<<<<
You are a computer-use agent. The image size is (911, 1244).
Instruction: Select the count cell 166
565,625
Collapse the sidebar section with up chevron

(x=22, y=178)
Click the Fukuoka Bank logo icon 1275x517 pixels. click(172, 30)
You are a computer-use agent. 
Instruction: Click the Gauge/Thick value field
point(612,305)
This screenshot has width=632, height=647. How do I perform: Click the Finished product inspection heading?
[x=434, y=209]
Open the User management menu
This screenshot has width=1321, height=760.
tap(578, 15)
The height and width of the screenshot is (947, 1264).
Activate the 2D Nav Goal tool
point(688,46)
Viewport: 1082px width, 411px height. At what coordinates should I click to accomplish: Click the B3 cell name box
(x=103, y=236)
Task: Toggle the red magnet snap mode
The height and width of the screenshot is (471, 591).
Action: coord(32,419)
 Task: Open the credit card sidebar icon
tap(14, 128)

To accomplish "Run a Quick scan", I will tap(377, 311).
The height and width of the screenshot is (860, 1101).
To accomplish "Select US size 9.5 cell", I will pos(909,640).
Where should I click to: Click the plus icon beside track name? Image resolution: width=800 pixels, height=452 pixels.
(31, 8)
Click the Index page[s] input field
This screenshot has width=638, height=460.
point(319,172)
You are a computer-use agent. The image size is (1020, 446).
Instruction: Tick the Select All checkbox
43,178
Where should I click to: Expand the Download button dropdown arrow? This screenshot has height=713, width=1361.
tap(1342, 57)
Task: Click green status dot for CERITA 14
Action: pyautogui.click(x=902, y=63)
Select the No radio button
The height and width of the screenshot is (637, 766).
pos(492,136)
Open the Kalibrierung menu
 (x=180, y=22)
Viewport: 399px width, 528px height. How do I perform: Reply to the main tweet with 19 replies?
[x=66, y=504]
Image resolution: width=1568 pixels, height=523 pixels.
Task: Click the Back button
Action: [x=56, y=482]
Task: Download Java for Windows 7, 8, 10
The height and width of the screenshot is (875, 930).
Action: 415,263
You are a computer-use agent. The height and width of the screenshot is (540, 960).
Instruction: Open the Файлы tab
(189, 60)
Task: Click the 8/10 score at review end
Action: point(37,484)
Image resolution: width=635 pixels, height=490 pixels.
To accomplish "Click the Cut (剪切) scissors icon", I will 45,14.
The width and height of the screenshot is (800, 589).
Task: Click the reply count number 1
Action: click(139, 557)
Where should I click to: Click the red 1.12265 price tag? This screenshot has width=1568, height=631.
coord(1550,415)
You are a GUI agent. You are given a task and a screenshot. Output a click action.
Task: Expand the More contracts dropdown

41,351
>>>>
- Problem statement: When a line in the material above holds the word "computer", copy that line.

- Response for this exercise:
You are a computer-use agent. The image size is (911, 1244).
You are a computer-use agent. 
You are a computer-use agent. The image size is (1020, 446).
You are a computer-use agent. The height and width of the screenshot is (540, 960).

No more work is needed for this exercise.